*DATA TO PROCESS:*

BEGIN

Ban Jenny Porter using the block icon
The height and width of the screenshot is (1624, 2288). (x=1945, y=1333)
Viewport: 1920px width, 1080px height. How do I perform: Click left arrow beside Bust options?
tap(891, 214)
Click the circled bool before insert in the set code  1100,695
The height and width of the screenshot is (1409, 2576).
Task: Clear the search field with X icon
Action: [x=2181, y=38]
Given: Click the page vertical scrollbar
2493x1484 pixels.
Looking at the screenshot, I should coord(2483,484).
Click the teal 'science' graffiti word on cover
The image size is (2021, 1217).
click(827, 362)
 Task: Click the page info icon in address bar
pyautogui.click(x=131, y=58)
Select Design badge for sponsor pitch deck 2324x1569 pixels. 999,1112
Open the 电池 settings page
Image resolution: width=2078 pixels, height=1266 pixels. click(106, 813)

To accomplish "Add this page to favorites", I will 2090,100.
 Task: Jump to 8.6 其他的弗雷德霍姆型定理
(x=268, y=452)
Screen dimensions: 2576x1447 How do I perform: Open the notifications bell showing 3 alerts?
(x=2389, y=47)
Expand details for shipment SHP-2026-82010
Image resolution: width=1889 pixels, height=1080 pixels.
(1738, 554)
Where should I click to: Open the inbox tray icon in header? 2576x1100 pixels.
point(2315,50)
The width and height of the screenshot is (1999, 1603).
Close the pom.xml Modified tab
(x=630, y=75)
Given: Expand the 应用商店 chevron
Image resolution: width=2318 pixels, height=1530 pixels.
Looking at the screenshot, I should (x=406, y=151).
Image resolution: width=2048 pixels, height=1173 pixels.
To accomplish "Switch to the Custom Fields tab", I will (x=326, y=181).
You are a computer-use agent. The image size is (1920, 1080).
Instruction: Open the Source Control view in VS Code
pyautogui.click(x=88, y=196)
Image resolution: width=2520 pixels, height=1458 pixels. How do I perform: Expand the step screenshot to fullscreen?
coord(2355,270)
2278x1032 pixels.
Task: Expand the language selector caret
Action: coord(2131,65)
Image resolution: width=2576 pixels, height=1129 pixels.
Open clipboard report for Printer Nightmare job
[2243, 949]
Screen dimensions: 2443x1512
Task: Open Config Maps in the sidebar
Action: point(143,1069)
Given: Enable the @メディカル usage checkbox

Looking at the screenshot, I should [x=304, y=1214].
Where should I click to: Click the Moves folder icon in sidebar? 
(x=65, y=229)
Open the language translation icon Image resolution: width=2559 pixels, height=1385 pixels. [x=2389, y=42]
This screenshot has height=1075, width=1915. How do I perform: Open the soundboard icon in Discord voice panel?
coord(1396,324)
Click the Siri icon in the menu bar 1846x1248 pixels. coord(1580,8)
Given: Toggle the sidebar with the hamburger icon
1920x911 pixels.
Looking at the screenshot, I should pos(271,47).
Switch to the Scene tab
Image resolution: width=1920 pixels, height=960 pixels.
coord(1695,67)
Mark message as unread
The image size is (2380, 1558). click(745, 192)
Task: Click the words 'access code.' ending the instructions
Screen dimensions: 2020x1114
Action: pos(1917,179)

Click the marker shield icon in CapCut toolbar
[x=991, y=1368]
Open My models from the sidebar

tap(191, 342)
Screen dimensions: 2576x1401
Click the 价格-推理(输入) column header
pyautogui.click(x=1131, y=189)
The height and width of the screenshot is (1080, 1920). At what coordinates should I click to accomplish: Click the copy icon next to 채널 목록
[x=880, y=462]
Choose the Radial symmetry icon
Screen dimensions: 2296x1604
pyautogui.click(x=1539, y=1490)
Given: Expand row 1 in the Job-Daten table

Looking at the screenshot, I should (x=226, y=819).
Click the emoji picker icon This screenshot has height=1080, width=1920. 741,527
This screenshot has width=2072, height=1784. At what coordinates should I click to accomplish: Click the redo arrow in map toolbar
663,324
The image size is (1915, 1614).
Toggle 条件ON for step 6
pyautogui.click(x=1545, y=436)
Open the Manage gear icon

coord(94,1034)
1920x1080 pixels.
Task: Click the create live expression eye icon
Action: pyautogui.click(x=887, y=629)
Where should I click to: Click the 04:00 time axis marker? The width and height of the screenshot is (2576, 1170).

END

*WHAT YOU NEED TO DO:* Lines that contain "will" are the result; find them in the entries above and copy each one.

*WRITTEN SOLUTION:*
To accomplish "Add this page to favorites", I will 2090,100.
To accomplish "Switch to the Custom Fields tab", I will (x=326, y=181).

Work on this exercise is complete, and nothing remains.